A final thank you from Terrence Cole
Not long after my twin brother learned about his diagnosis of stomach cancer in 2017, he found himself in a Half Price Books store in Chicago on our birthday.
“I got a great 1905 book on ambidexterity and a few others,” he wrote that night. That was just one of the day’s highlights. “A wonderful day all the way around. If this is my last birthday, it was a terrific one.”
His lifelong interest in ambidexterity, a dear friend told me, could be traced to his uncanny ability to write illegibly with both hands.
This skill required years of training. One of our shared memories of elementary school was that the Mother Superior in St. Isidore’s Catholic School in Quakertown, Pennsylvania. decided that as sixth-graders we should be punished and forced for a week to sit in on a first-grade classroom for instruction in cursive.
The miracle cure didn’t work. Despite the beauty of the Palmer Method, humiliation never translated into legibility, whether using the right or the left hand.
About a week before he died, my brother tried to tackle a big stack of “Thank You” cards that he wanted to send to people who had been kind to him. But he found that he couldn’t hold the pen, which broke his heart.
As a substitute, he dictated the cards and I wrote down what he said, substituting my scrawl for his. He told one friend that he was at a loss for any word to say, but “thanks.” He reminded another, Fairbanks writer Dan O’Neill, of their many sessions of what Terrence called the O’Neill Group, mimicking The McLaughlin Group.
His postscript to that card was a quote often barked by John McLaughlin, “Wrong!”
My brother ran out of energy after dictating about 15 cards and he said we could pick up the task when he felt stronger.
We never got that chance. He had wanted to send cards to dozens of former students, faculty members and friends from across the state, in the Lower 48 and several other countries. He had received more than 100 letters after he went on hospice care.
His correspondents mentioned his world-class collection of overhead transparencies, the time he pounded on the wall for some reason and kept teaching when the wall clock fell on his head, his ability to inspire and how he had shared the gift of curiosity.

RECORDED INFORMATION:
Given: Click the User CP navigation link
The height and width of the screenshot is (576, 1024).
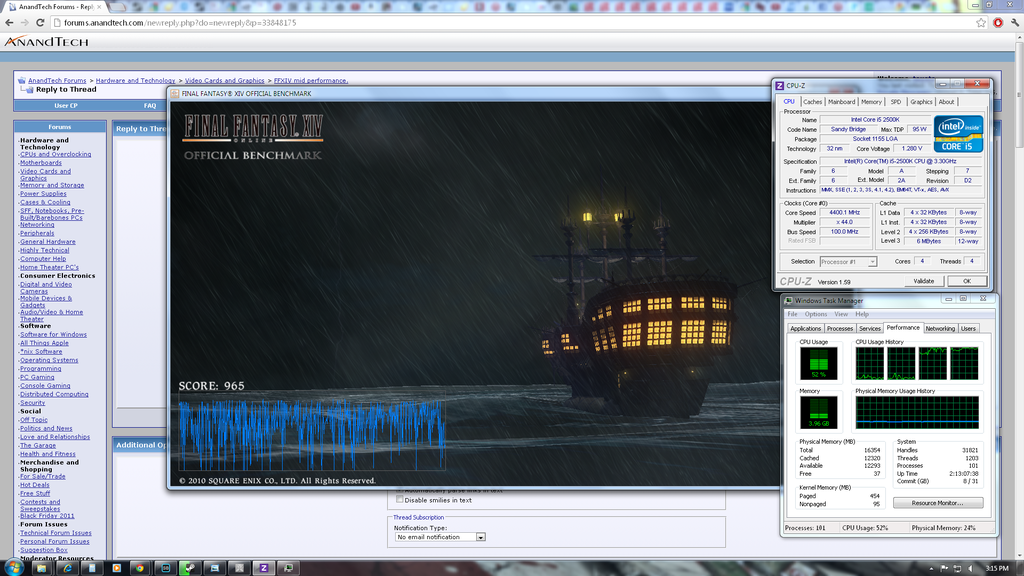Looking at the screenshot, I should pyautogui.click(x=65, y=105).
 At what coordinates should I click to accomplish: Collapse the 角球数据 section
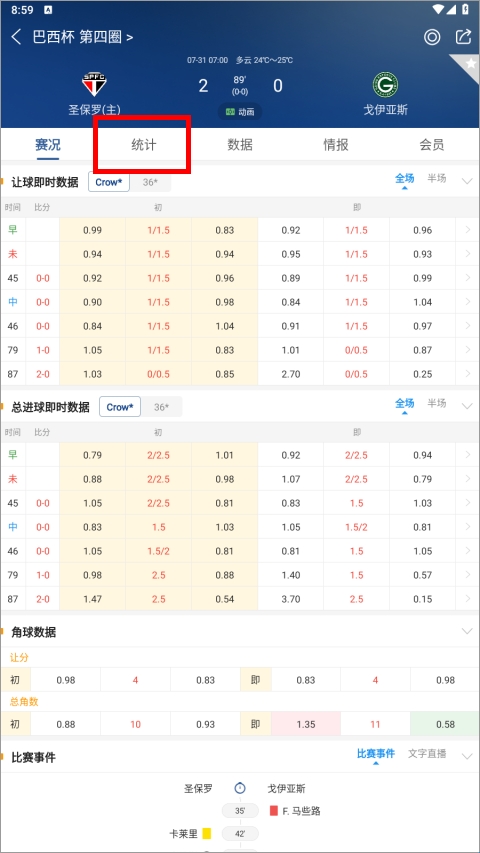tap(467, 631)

TO DO: Copy the passage from the Terrence Cole tribute word for word, beginning at "About a week" and ending after "The McLaughlin Group.".

THE ANSWER:
About a week before he died, my brother tried to tackle a big stack of “Thank You” cards that he wanted to send to people who had been kind to him. But he found that he couldn’t hold the pen, which broke his heart.
As a substitute, he dictated the cards and I wrote down what he said, substituting my scrawl for his. He told one friend that he was at a loss for any word to say, but “thanks.” He reminded another, Fairbanks writer Dan O’Neill, of their many sessions of what Terrence called the O’Neill Group, mimicking The McLaughlin Group.